Return the data that follows, keeping every word and mark unchanged.

### Stored items
-=-=-

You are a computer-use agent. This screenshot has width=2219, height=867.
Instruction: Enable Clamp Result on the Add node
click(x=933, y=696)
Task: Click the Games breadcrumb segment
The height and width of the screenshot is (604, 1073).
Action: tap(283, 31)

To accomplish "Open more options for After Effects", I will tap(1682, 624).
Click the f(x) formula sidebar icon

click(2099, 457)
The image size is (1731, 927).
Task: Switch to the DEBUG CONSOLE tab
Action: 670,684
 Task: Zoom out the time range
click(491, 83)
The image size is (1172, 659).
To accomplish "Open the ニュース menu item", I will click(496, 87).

-=-=-

### Final answer
You are a computer-use agent. This screenshot has width=2219, height=867.
Instruction: Enable Clamp Result on the Add node
click(x=933, y=696)
Task: Click the Games breadcrumb segment
The height and width of the screenshot is (604, 1073).
Action: tap(283, 31)

To accomplish "Open more options for After Effects", I will tap(1682, 624).
Click the f(x) formula sidebar icon

click(2099, 457)
The image size is (1731, 927).
Task: Switch to the DEBUG CONSOLE tab
Action: 670,684
 Task: Zoom out the time range
click(491, 83)
The image size is (1172, 659).
To accomplish "Open the ニュース menu item", I will click(496, 87).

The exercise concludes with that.